The effect of high-intensity interval training on the expression levels of mir-149 and Sirt1, PGC1α and Nrf2 genes in doxorubicin-induced cardiac injury in rats

Abstract

In this study we have investigated the effect of HIIT on DOX-induced cardiotoxicity and the expression of mitochondrial biogenesis genes SIRT1, PGC1α, and Nrf2 as well as microRNA-149-5p in rat model. Methods, Male Wistar rats (250-270 g) were randomly divided in four groups, control, HIIT, DOX, and HIIT+DOX. HIIT was performed on a treadmill as seven alternative intervals of high and low intensity trainings for one hour a day for 6 weeks.
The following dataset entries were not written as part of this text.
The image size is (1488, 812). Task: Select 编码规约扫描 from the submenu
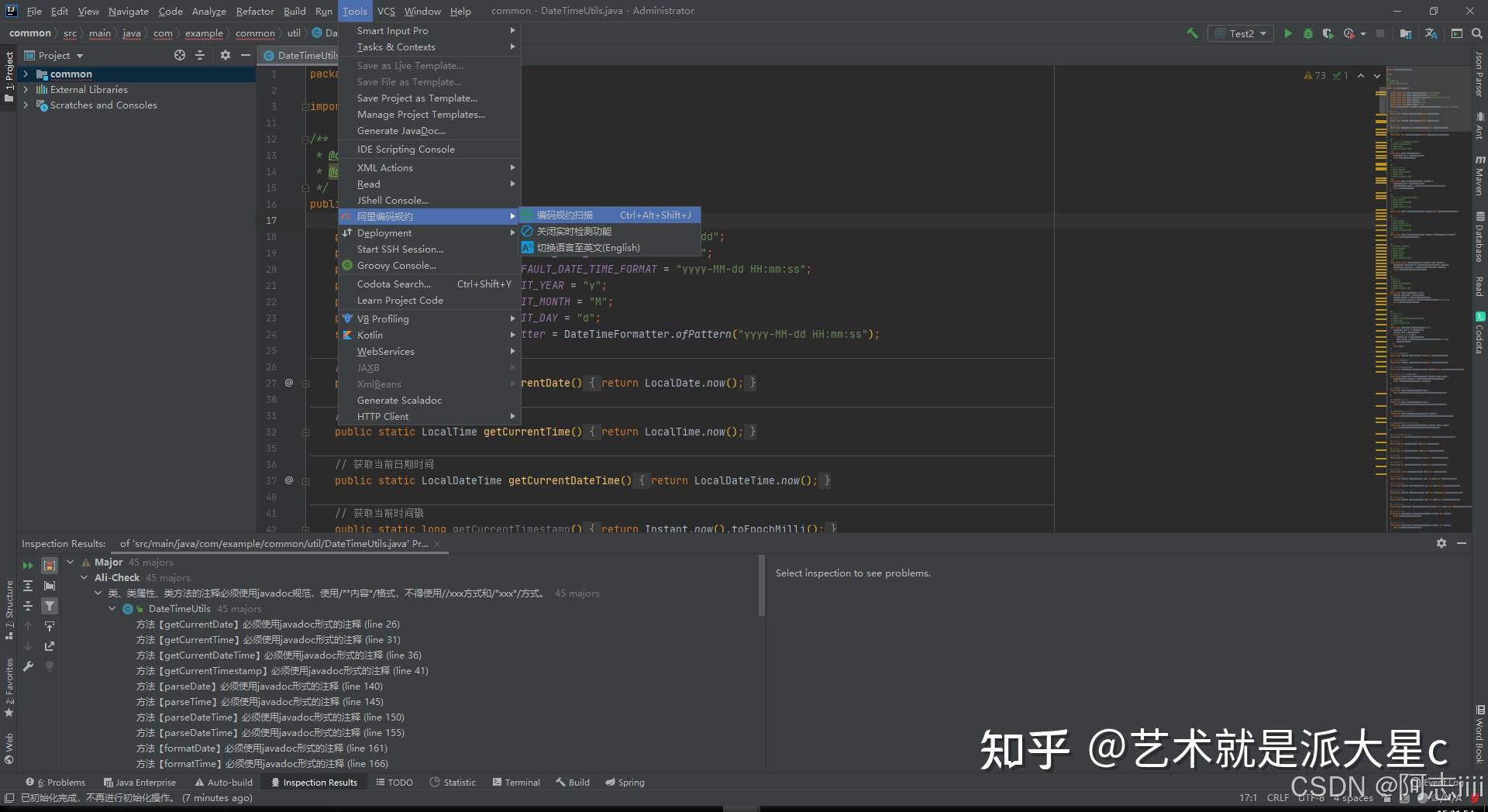[565, 215]

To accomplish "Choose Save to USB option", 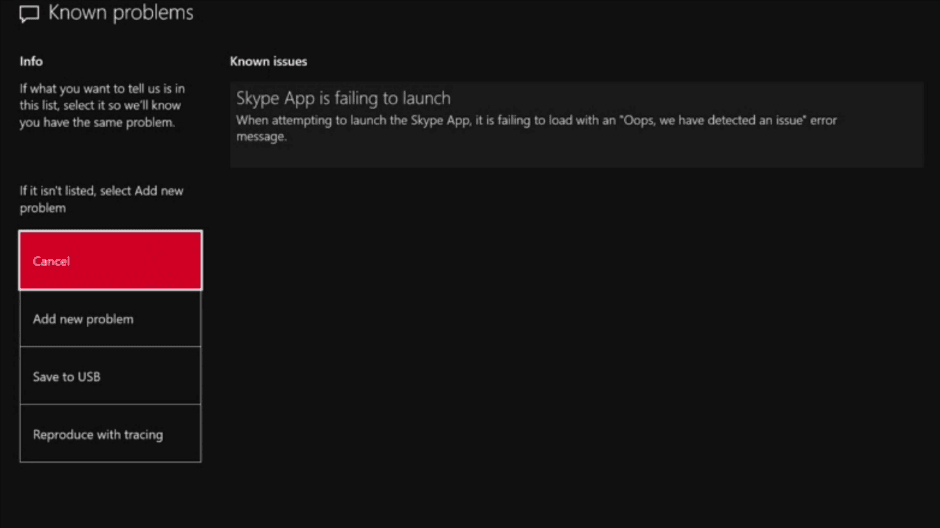I will point(110,377).
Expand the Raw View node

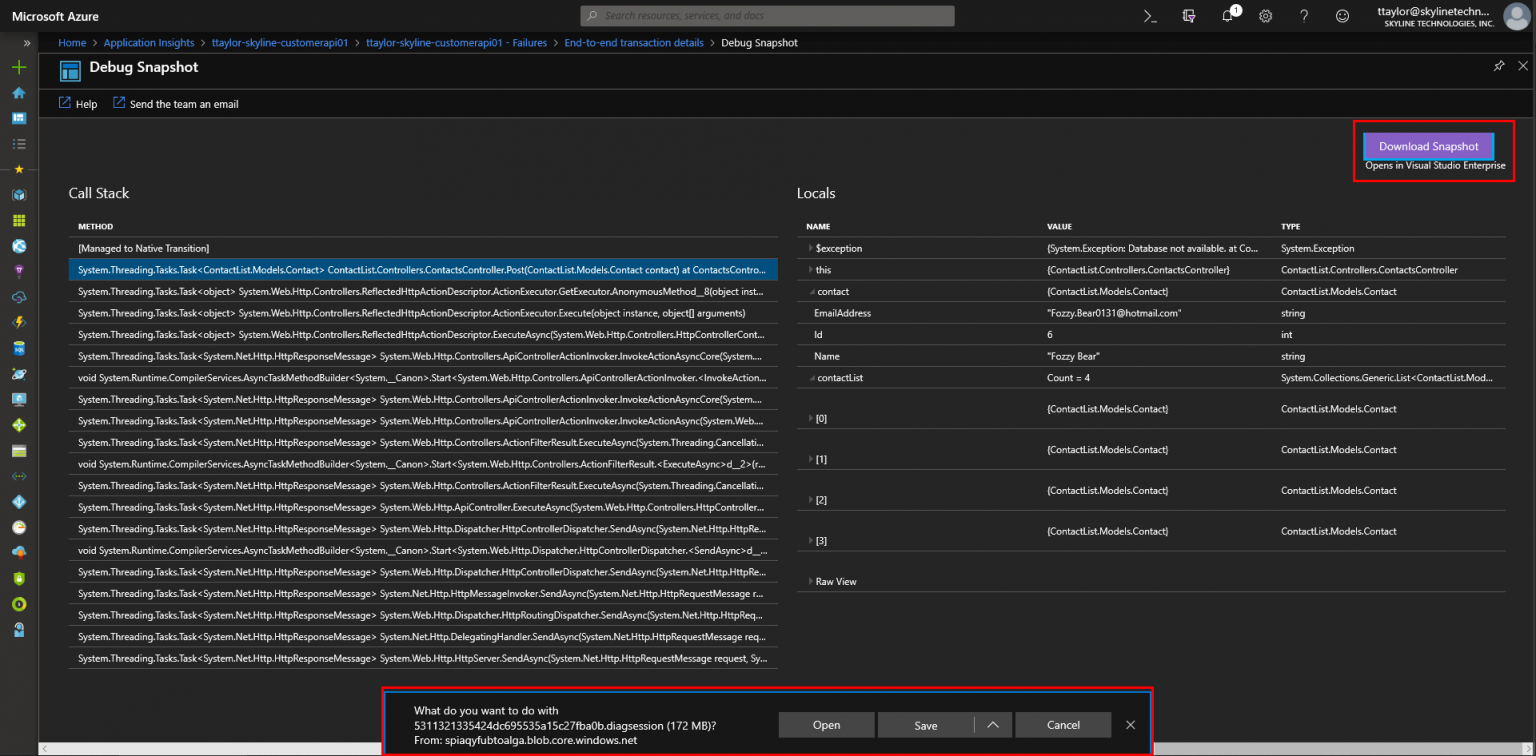click(x=810, y=581)
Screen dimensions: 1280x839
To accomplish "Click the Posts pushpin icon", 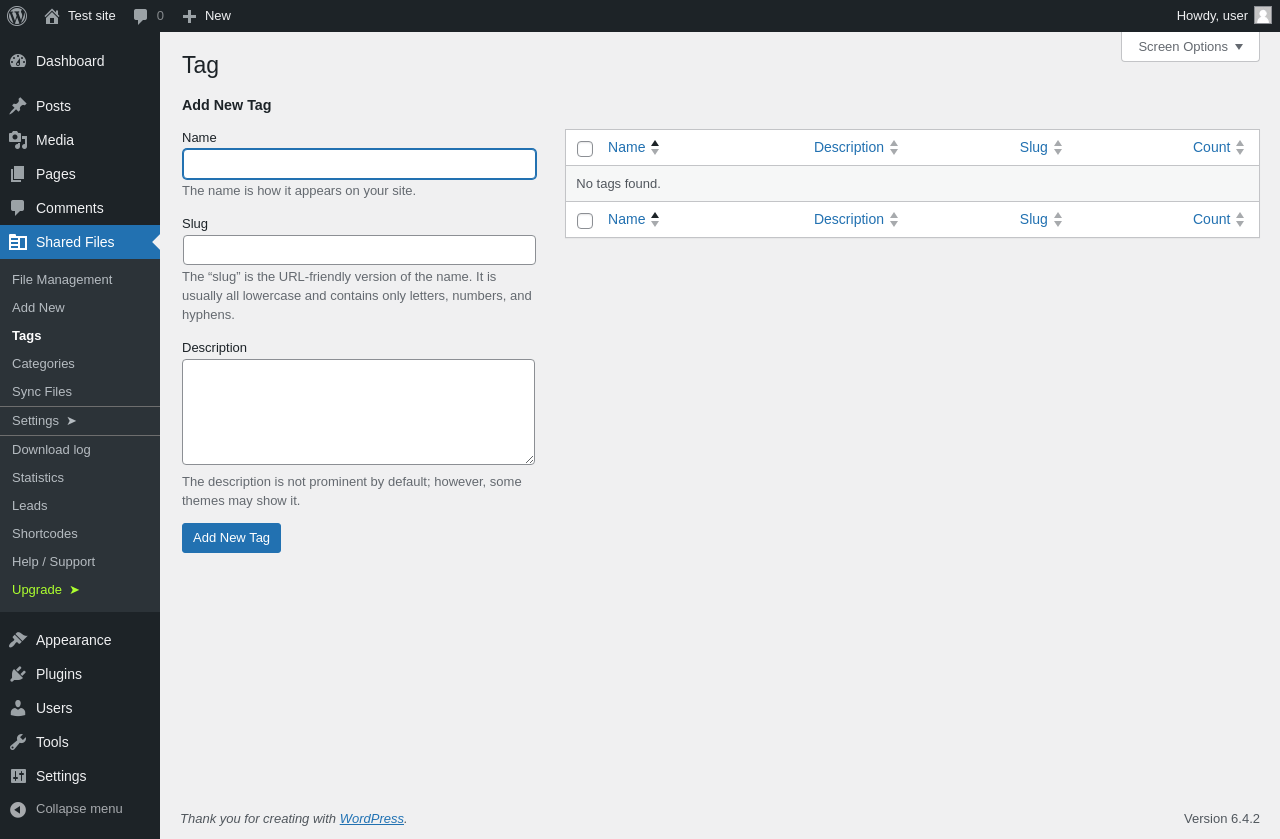I will point(18,106).
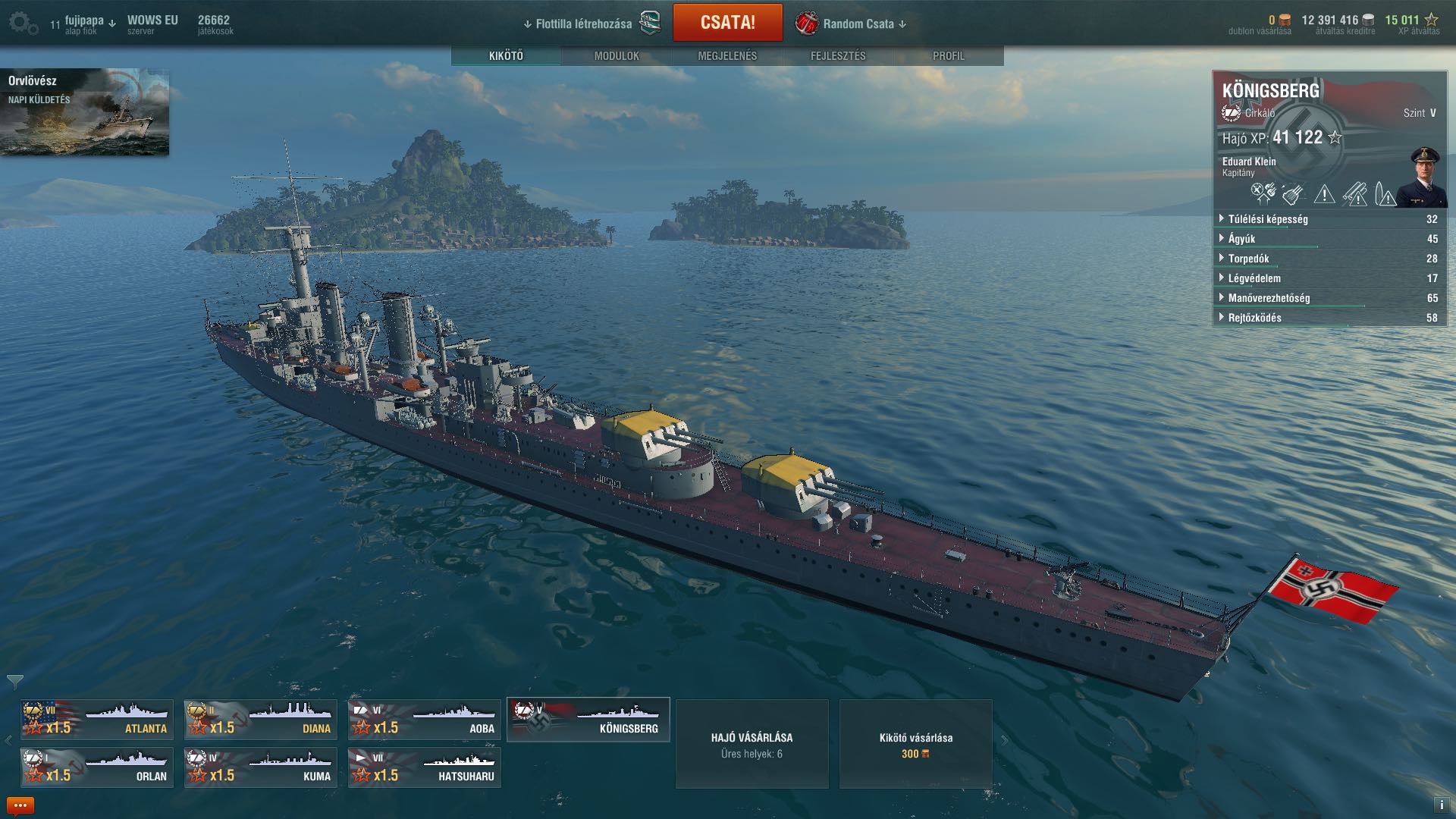Open the ship filter funnel icon
The height and width of the screenshot is (819, 1456).
[14, 681]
After the last session of HIIT, DOX was injected i.p. to trained and time-matched control rats. After three days, the blood and heart samples were obtained. The plasma levels of myocardial creatine kinase (CK-MB) were measured using ELISA kit. The tissue homogenates were used to determine the expression of genes and microRNA via real-timePCR method. Results, DOX administration significantly increased CK-MB levels and reduced the expression levels of SIRT-1 and PGC-1α in comparison to control group. Prior treatment of DOX-received rats with HIIT protocol significantly reduced the CK-MB release and up-regulated the expression profiles of SIRT-1, PGC-1α and NRF-2 toward control values. In addition, DOX toxicity significantly increased the expression level of miR-149 comparing to control rats and HIIT reversed the expression of this miR in DOX-received rats.